Bodo lebt mit seinem Bruder in einer Baracke am Rande der Stadt. Beide beabsichtigen eine Bank zu überfallen, in der Bruder Walter als Wachmann arbeitet. Deshalb kommt Sissi, die jetzt ihren Retter sucht, ziemlich ungelegen.

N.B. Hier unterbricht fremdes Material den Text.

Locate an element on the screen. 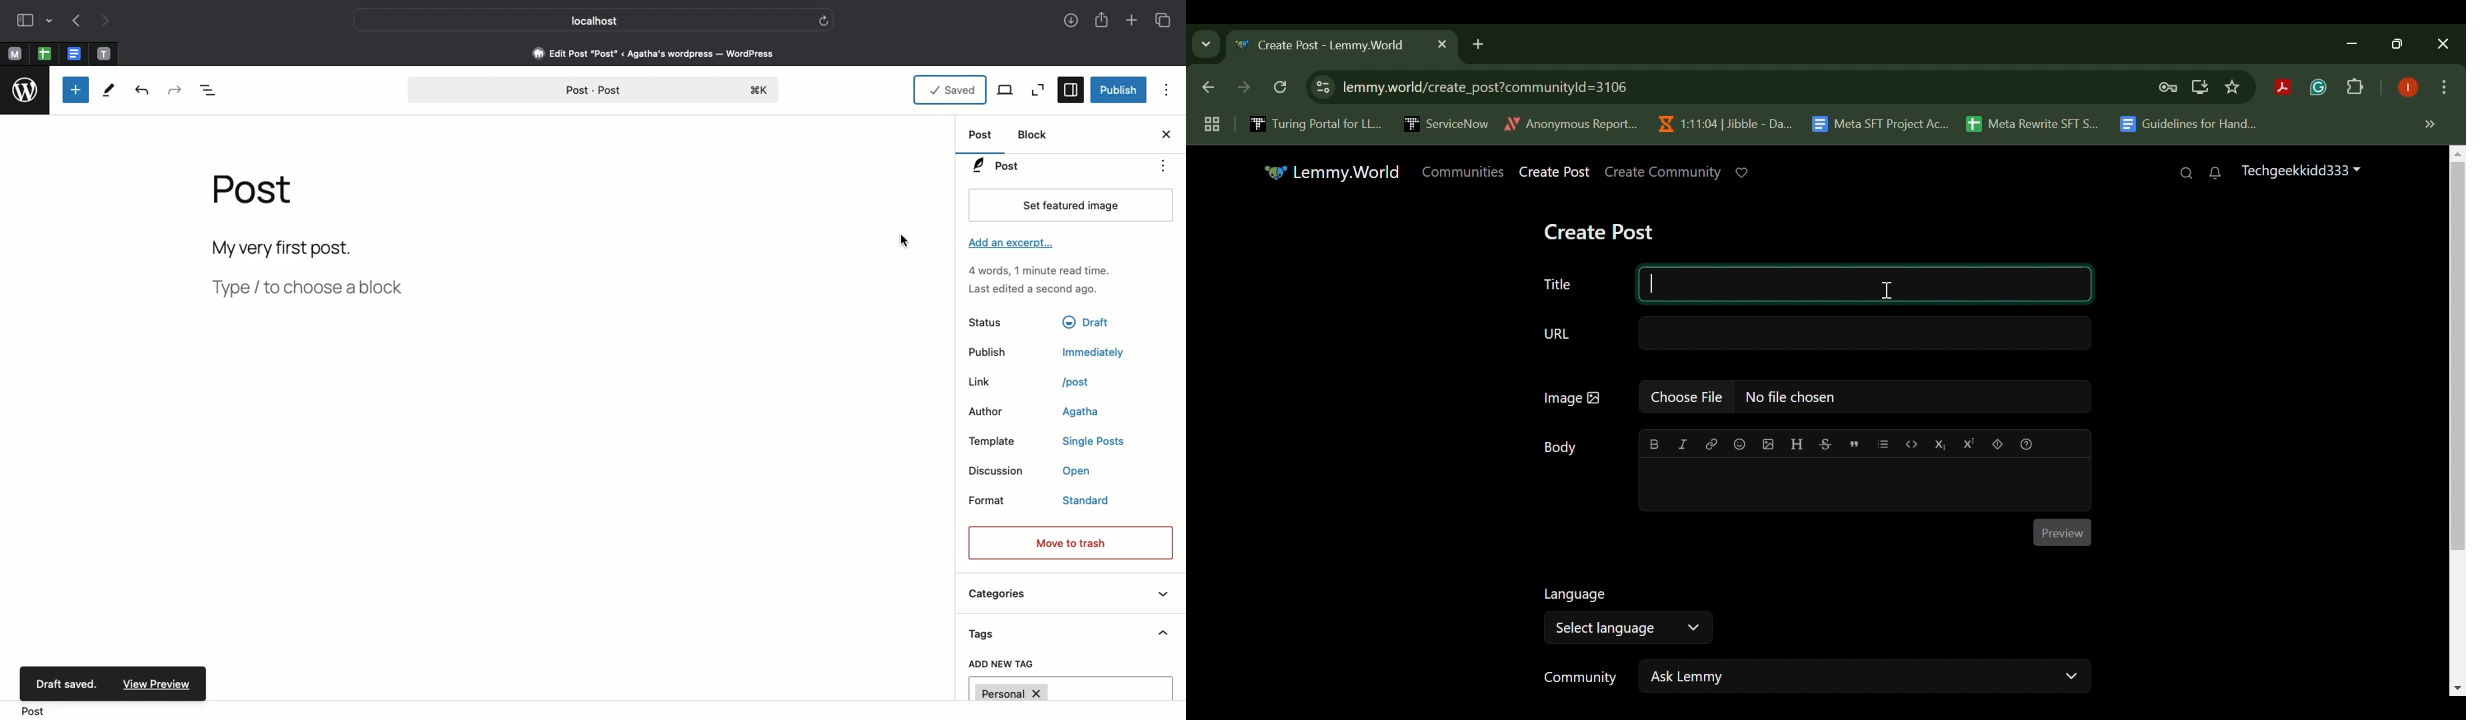 This screenshot has height=728, width=2492. Communities is located at coordinates (1463, 171).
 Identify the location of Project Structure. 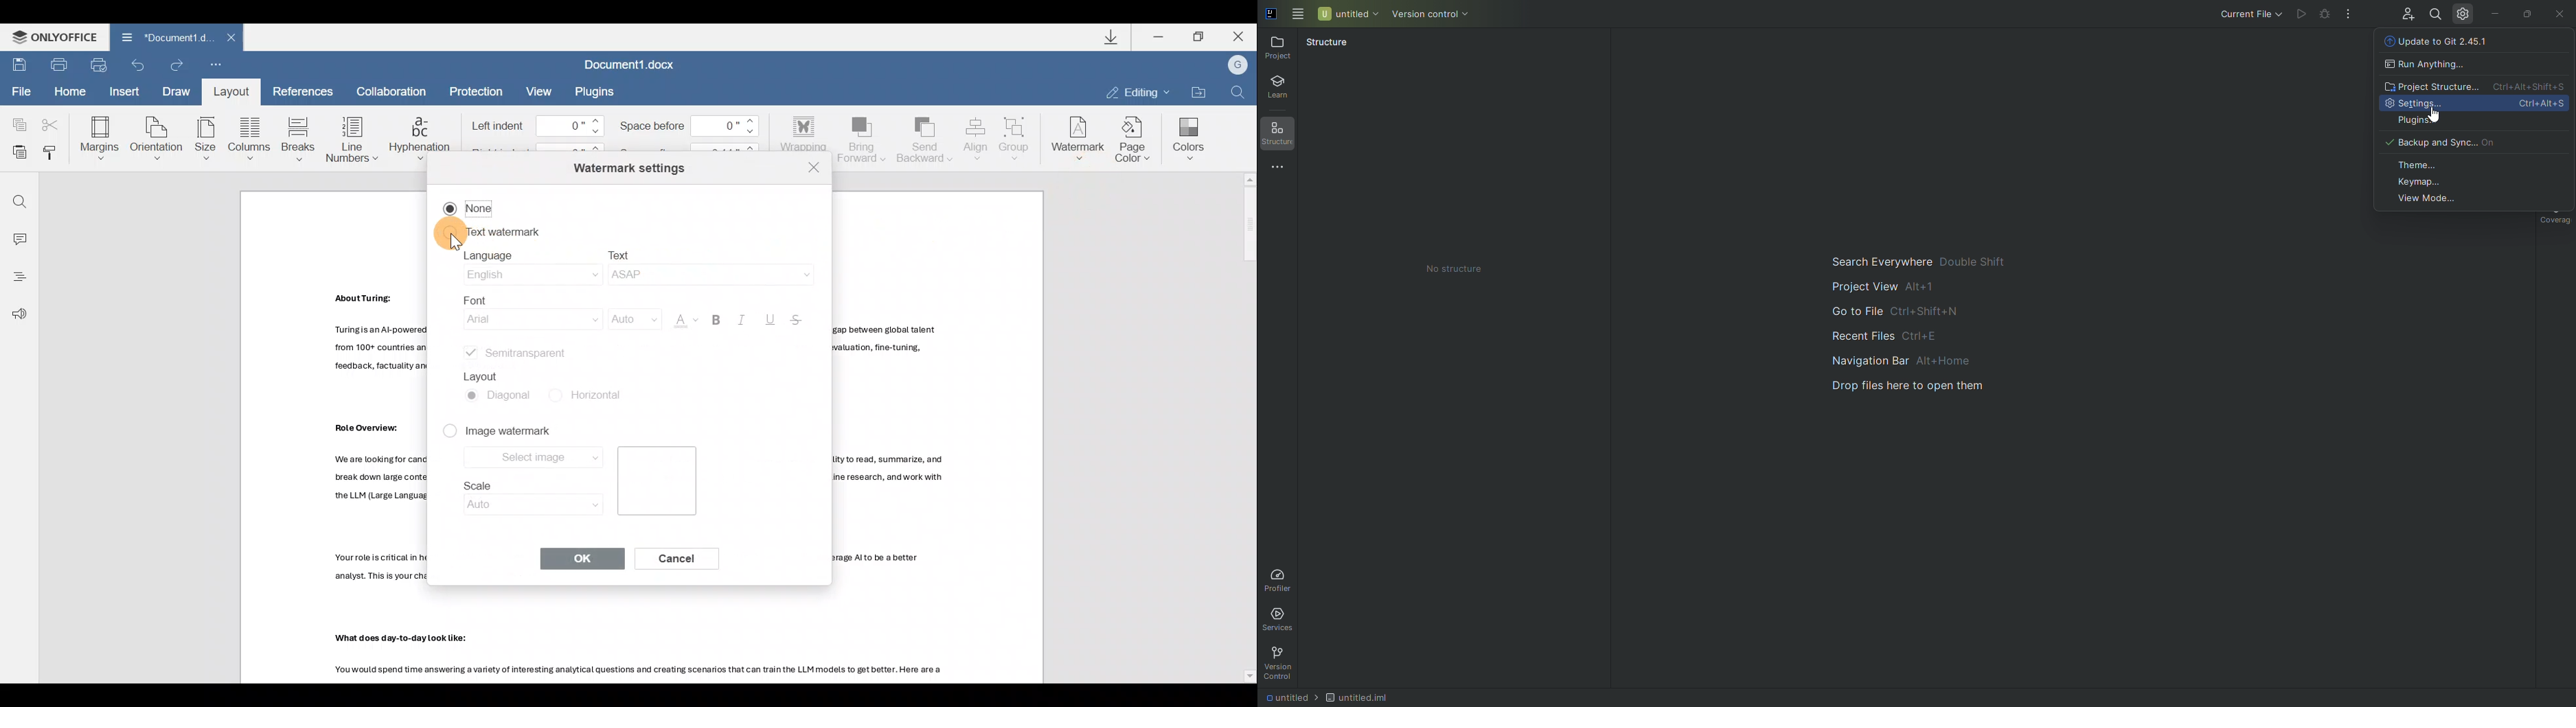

Der Film “Der Krieger und die Kaiserin“ von Tom Tykwer vereinigt Melodram/Krimi und “Kuckucksnest“, also Psychiatrie-Stimmungen. Leider aber ohne Fortuna und Geschmack. Denn er ist eher holprig erdacht und ziemlich unglaubwürdig; zudem auch weitgehend langatmig konstruiert und hölzern erzählt. Ein Häppchen Märchen-Kitsch hier, eine Spur tiefer Schicksalshaftigkeit dort. Dabei meistens streng teutonisch-deutsch, also natürlich ohne spielerischen Charme und Humor. Der Spaß-Faktor bleibt bescheiden, es dominiert der gestrenge Kunst-Holzhammer. Während Neu-Superstar FRANCA POTENTE als Sissi wie eine angeschlagene Boxerin durch die Szenerie wankt: Permanent staunend und betroffen und egal-wie weiterschaukelnd-lallend.

Dass trotz dieses trüben Bildes dieser neue deutsche Kinofilm in diesen Tagen pausenlos in allen Gazetten und Fernsehkanälen im Dauergespräch ist, hat weniger mit der Qualität des Produktes zu tun. Sondern mit einer Erkenntnis, die von Hollywood abgekupfert wurde: wenn ich schon Mittelmaß und Dürftigkeit verkaufe, dann wenigstens laut und offensiv. So gesehen haben wir hierzulande inzwischen mit Hollywood gleichgezogen, denn in Sachen Herstellung beweist die Power der Produktion absolute Professionalität. Besser aber wird der Film “Der Krieger und die Kaiserin“ dadurch natürlich nicht… (= 1 PÖNI).